Director Marc Forster continues his odd career (Monster’s Ball, Finding Neverland, Stay) with this clever comedy. Harold Crick (Will Ferrell) is an IRS auditor with seemingly no interests besides an OCD-like tendency to catalogue and count his everyday activities. One day, he begins to hear an English woman’s voice in his head, describing just these activities. This is annoying enough as it is, until the voice mentions his upcoming death. Ferrell then embarks on a quest to find out just who the mysterious narrator is, meanwhile getting romantically involved with his audit victim Ana (Maggie Gyllenhaal), a leftist pastry chef.

The voice, as we’ve already found out, belongs to novelist Kay Eiffel (Emma Thompson), who’s writing Harold as a character in a book she’s been trying to finish for years. Her publisher dispatches no-nonsense assistant Penny (Queen Latifah) to help get the novel completed, making it timely for Ferrell to intervene and prevent his own demise.

The cast is uniformly strong. Ferrell, who’s been indulging his goofy side lately, reminds us here that he can also play a sympathetically human character.
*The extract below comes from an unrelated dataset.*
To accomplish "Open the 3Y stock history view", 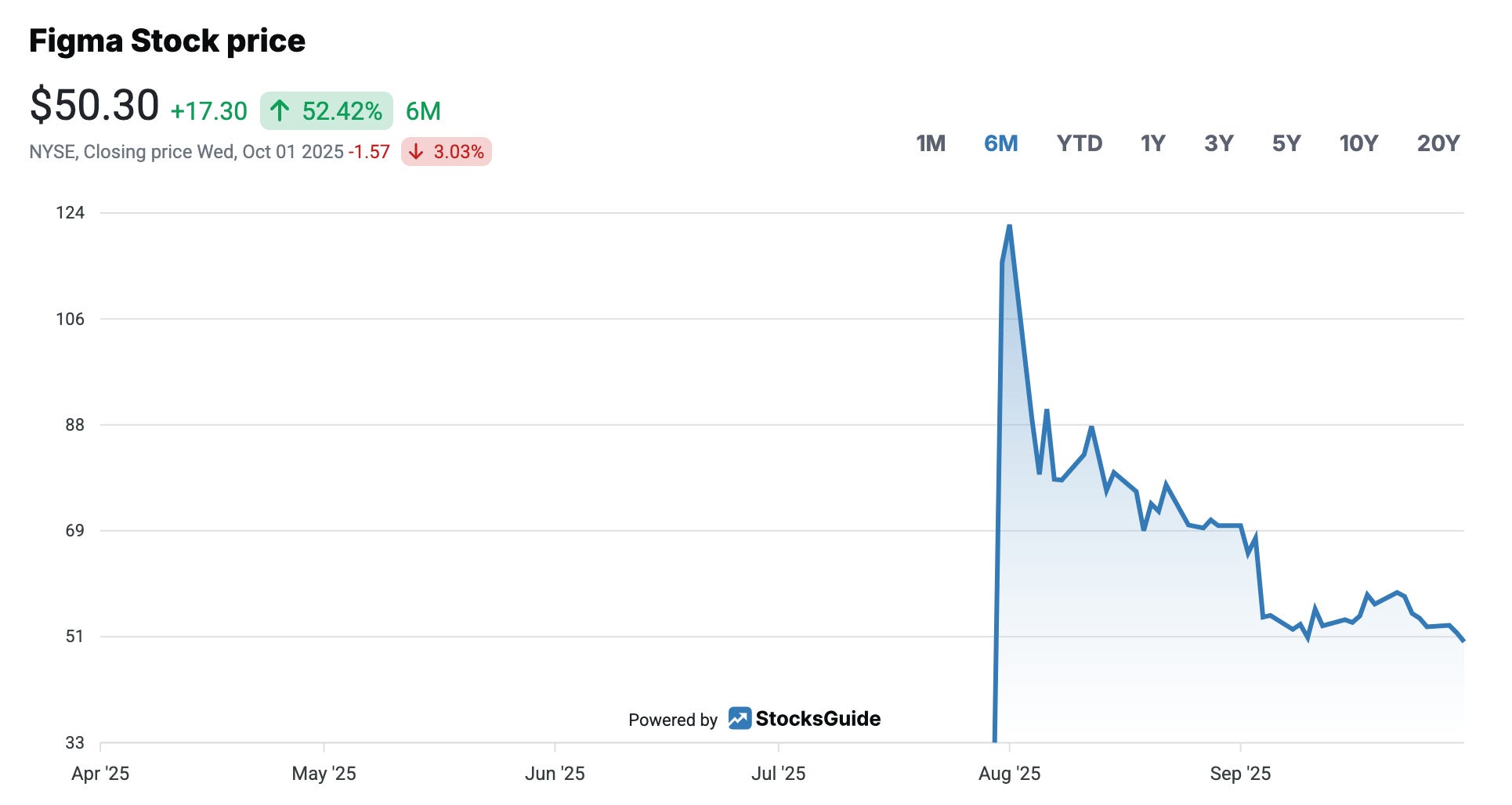I will coord(1220,144).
Gyllenhaal is sweet and spirited as Ana (plus there’s the small pleasure of hearing someone spout left-wing rhetoric in a Hollywood comedy). Thompson is compelling in the role of the neurotic writer, which could easily have been a caricature. And Dustin Hoffman turns up in a small but great role as a literature prof who helps Ferrell try to solve his mystery.

The astute observer will have detected a strong whiff of Charlie Kaufman in the story concept. The script, by newcomer Zach Helm, poaches liberally from Kaufman’s strongest work: the parallel-universe notion of Being John Malkovich and the metafictional vibe of Adaptation are obviously present, and the genuinely bittersweetness of Eternal Sunshine of the Spotless Mind is echoed in the romance between Ferrell and Gyllenhaal.

It’s not quite as cerebral or daring as Kaufman, and despite the literary pretensions, Thompson’s voice-over prose flows more like a TV commercial than a novel: ultimately, Helm and Forster can’t quite bring themselves to break out of Hollywood convention. It might have been a braver film if they had, but it’s still refreshingly smart, unpredictable and enjoyable.